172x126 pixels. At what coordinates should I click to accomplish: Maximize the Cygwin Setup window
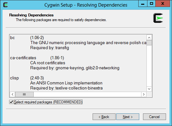(x=152, y=4)
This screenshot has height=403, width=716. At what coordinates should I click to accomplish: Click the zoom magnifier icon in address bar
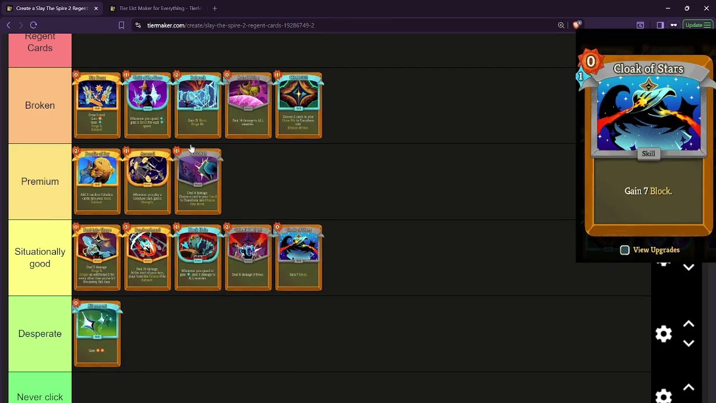[561, 25]
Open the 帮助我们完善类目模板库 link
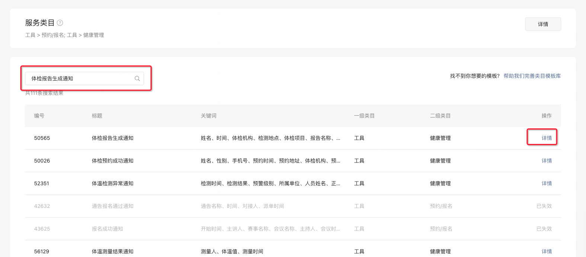The width and height of the screenshot is (586, 257). point(532,76)
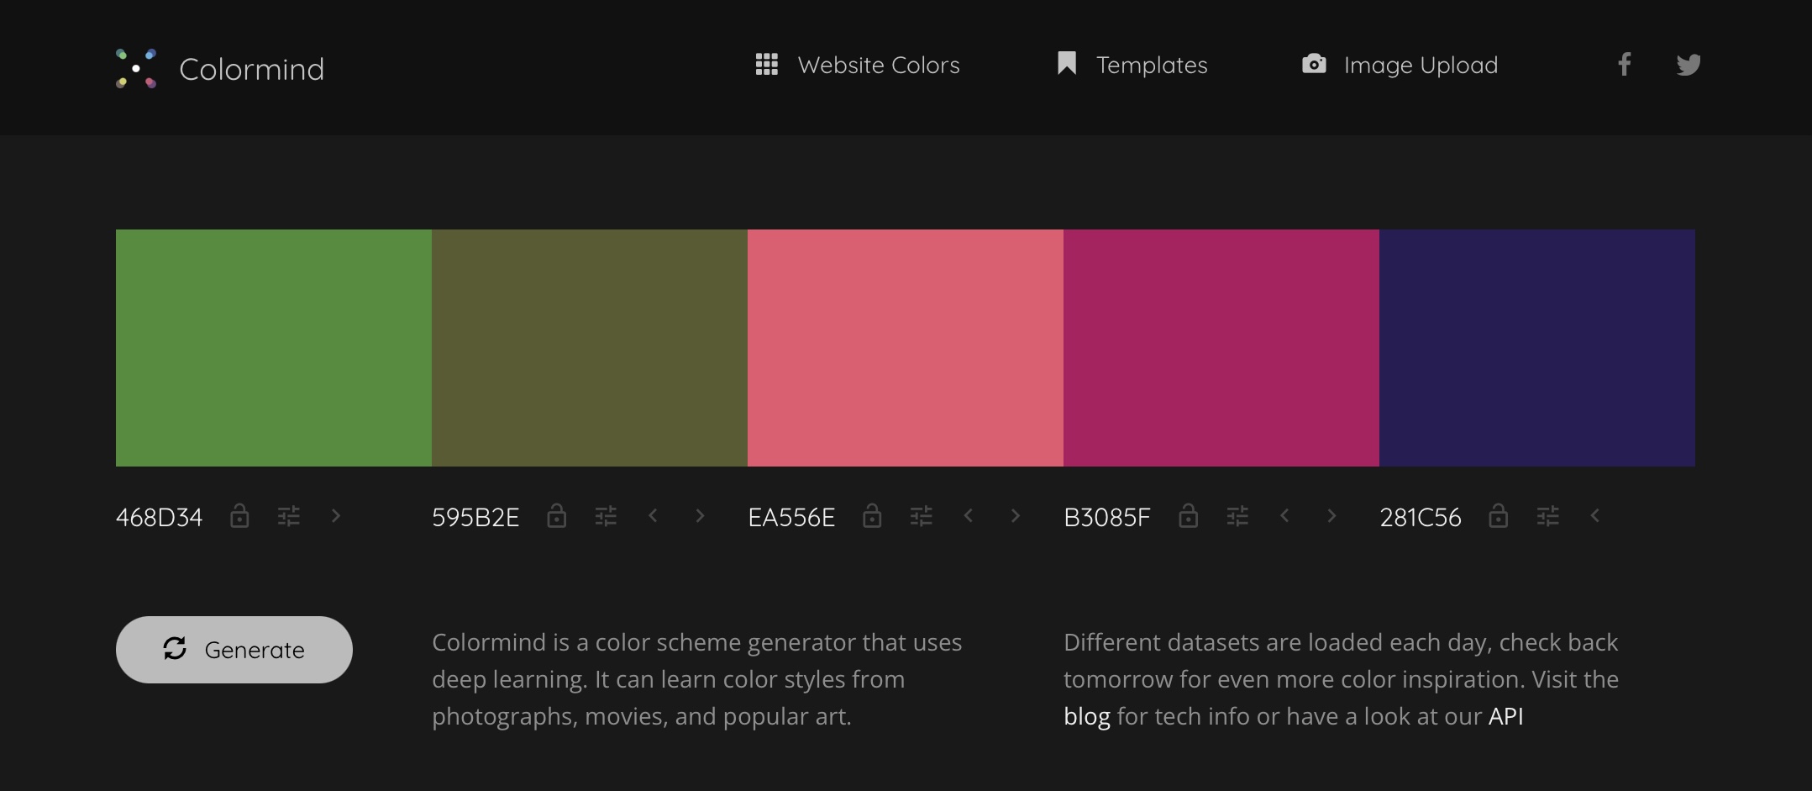The width and height of the screenshot is (1812, 791).
Task: Toggle lock on color 281C56
Action: click(x=1498, y=516)
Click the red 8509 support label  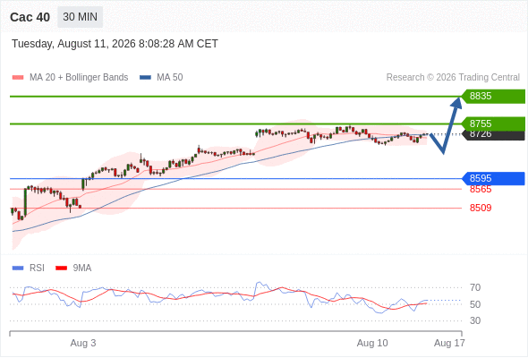pyautogui.click(x=481, y=208)
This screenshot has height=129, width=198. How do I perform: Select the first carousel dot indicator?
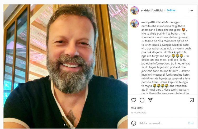click(64, 125)
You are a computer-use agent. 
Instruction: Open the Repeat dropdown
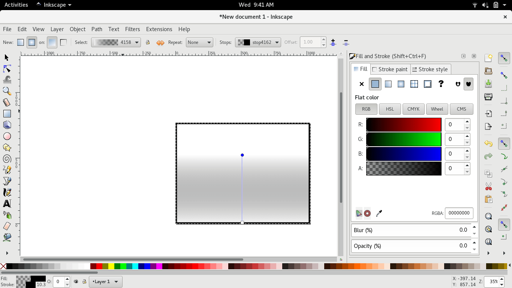tap(199, 42)
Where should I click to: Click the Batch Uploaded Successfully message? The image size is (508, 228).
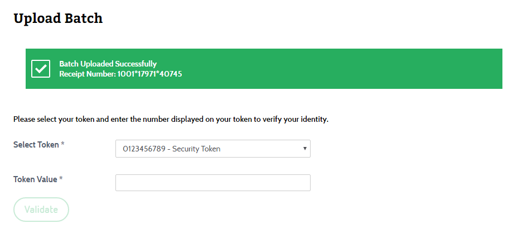108,64
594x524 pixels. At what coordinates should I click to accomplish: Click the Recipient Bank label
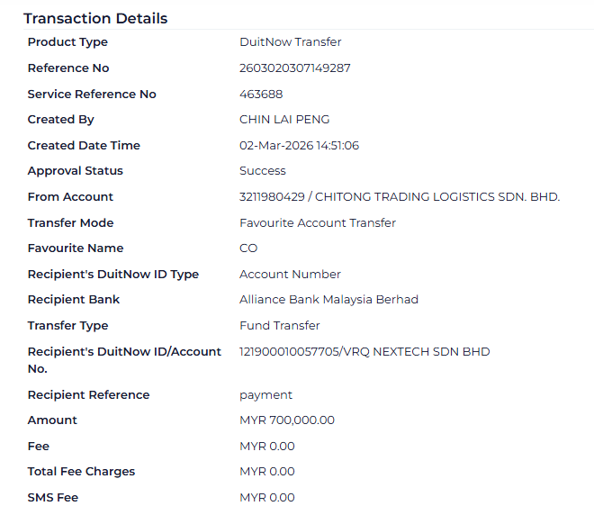(74, 300)
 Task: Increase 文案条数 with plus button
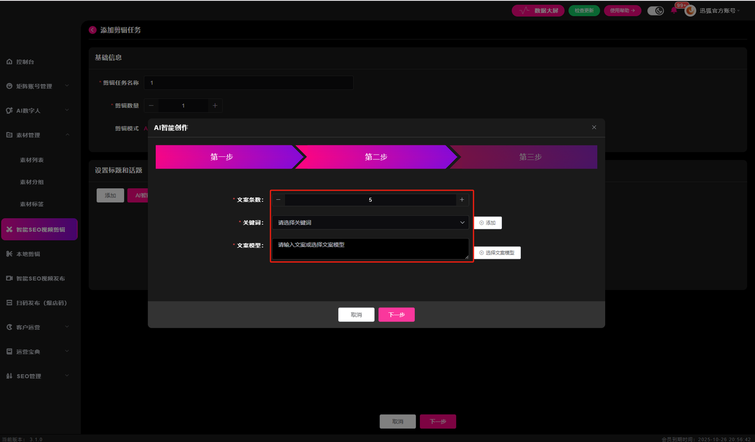pos(462,200)
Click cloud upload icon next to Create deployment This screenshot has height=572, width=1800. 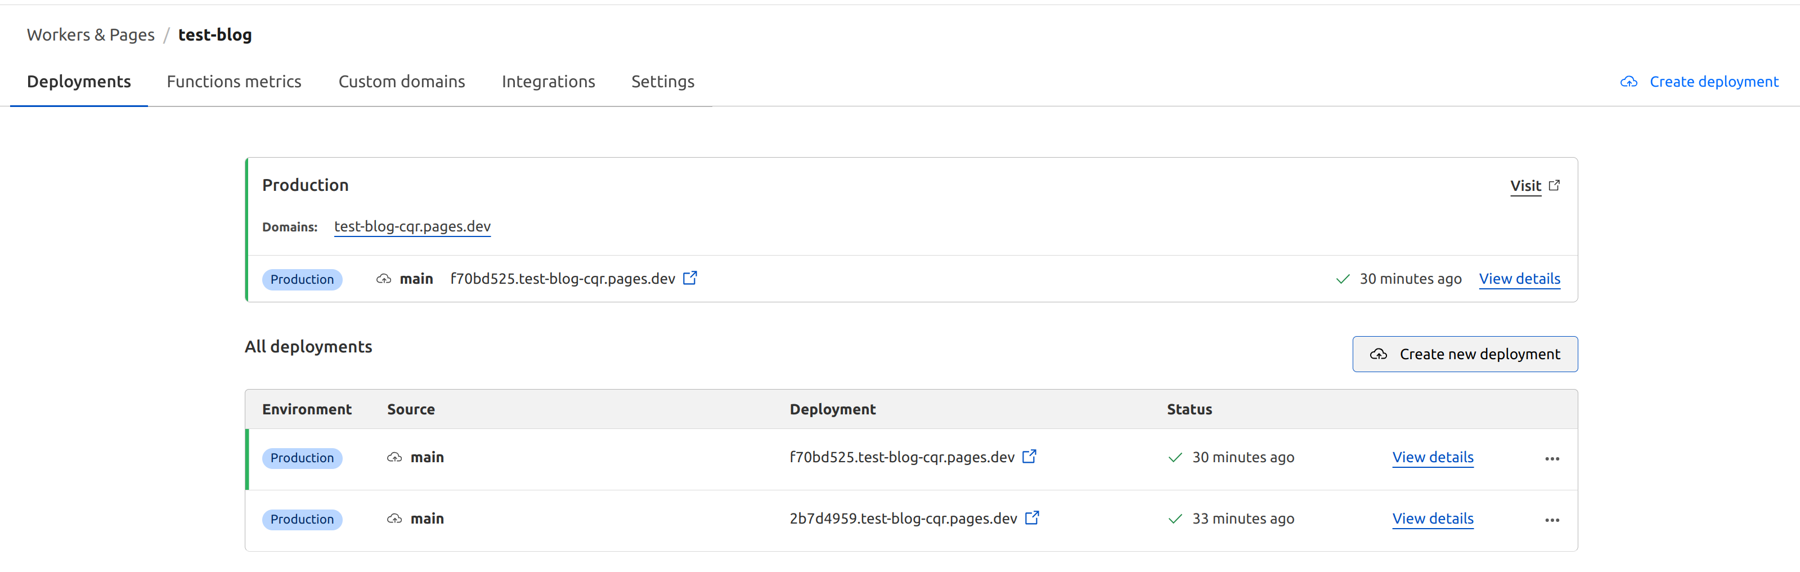[1629, 82]
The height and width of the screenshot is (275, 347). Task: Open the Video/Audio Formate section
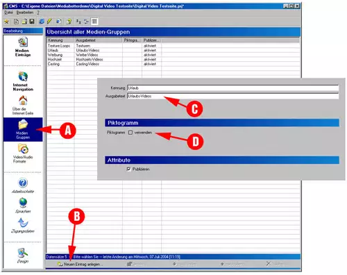click(x=23, y=153)
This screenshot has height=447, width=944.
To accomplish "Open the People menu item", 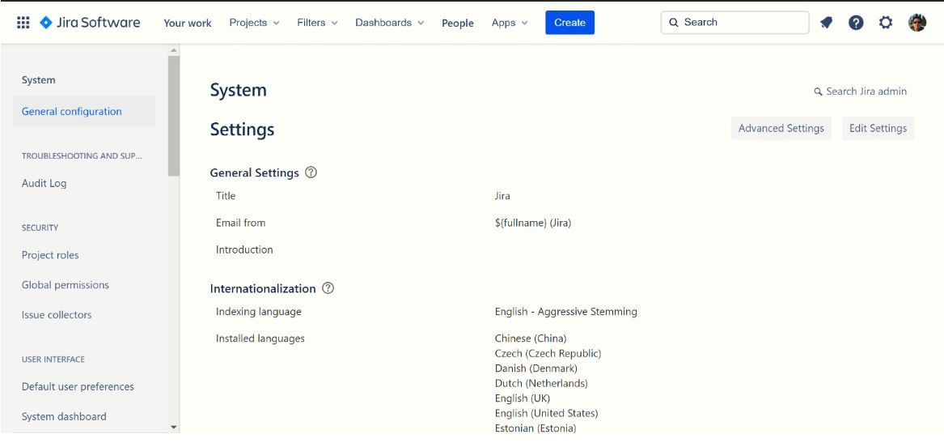I will pyautogui.click(x=458, y=23).
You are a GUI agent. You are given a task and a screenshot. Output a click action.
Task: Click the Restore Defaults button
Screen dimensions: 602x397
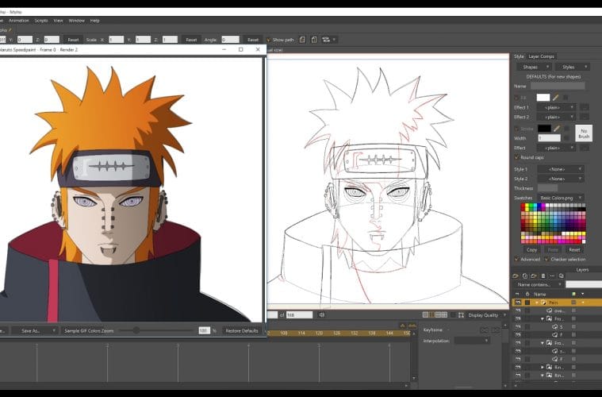pos(242,330)
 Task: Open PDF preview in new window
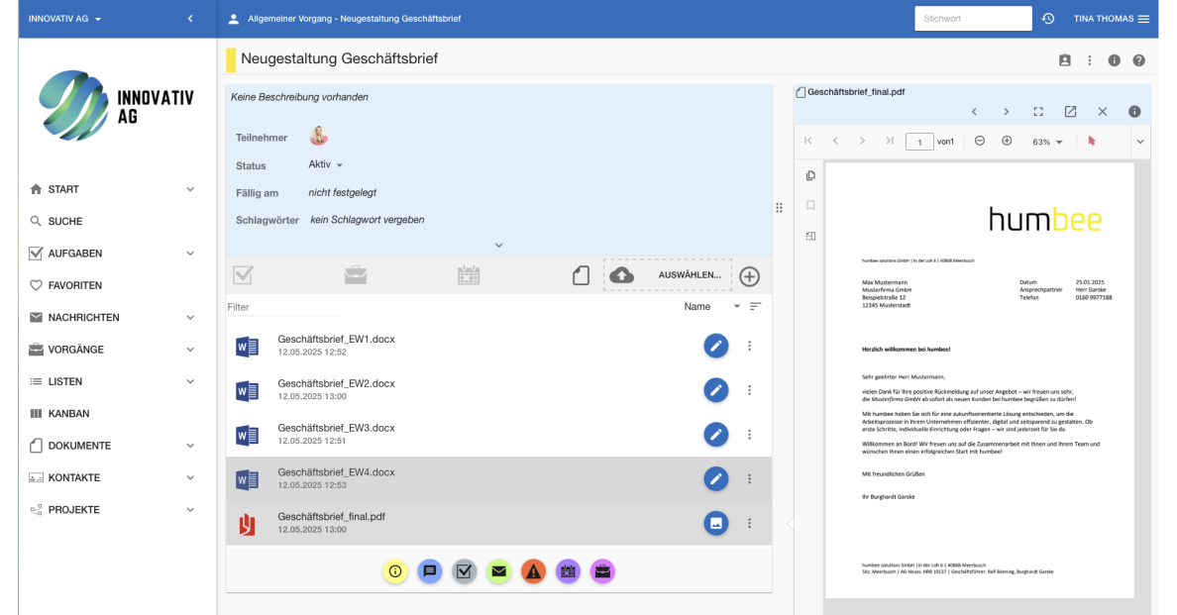1070,112
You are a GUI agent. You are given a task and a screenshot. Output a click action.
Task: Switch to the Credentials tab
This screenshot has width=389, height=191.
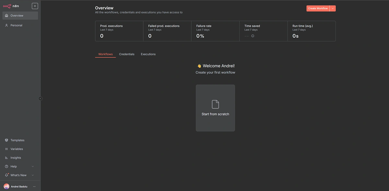(x=126, y=54)
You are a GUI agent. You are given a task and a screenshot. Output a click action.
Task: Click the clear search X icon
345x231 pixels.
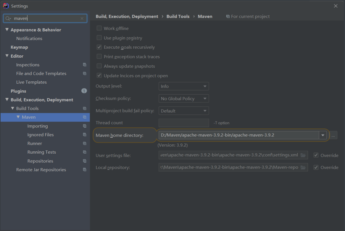82,19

* Task item *
Could you write out again, exactly, the lines from the line containing "This screenshot has width=389, height=191." through the last line of the records above? Leave out the pictures.

* Solution for this task *
This screenshot has width=389, height=191.
(x=126, y=54)
You are a GUI agent. You are given a task and a screenshot. Output a click action.
Task: Click the clear search X icon
345x231 pixels.
82,19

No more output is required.